▸ Task to complete
Among the entries below, how many lines hold "dimensions"? Only the number is wanted.
Given entries START
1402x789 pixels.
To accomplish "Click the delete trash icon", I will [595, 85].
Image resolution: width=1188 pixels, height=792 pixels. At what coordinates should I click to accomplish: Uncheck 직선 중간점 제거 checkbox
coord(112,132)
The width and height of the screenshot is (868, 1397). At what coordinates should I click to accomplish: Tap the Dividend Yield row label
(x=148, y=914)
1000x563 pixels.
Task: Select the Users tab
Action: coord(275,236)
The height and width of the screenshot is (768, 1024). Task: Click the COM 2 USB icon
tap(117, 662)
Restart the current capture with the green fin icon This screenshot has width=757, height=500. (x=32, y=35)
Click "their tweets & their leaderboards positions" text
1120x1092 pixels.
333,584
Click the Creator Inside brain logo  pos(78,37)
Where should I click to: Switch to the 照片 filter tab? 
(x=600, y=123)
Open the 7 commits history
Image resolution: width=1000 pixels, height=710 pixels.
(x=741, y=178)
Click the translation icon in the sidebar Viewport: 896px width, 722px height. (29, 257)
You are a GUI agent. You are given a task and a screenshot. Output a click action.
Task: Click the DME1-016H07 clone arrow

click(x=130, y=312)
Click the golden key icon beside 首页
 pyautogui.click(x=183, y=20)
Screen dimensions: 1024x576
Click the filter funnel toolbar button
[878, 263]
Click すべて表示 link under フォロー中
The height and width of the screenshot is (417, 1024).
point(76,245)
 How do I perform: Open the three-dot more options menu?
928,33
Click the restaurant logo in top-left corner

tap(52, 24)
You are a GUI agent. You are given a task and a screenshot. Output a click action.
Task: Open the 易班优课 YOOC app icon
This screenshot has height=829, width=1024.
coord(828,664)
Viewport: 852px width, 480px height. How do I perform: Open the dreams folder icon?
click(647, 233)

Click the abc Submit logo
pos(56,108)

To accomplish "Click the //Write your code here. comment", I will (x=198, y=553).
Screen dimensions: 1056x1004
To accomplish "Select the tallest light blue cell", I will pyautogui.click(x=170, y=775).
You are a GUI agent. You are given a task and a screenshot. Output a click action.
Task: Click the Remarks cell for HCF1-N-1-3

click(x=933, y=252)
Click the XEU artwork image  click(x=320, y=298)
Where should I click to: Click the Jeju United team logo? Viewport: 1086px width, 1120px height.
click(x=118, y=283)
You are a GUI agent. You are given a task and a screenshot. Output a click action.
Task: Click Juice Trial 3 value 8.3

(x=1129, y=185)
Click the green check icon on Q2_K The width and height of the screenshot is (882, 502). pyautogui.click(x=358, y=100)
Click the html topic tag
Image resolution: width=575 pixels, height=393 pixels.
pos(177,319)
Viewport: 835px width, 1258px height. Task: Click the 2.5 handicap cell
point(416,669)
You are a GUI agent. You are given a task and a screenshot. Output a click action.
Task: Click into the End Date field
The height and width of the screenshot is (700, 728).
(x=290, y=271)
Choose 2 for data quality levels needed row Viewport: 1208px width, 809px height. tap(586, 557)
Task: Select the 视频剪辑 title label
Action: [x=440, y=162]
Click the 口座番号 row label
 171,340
Given entries END
▸ Answer for this exercise
2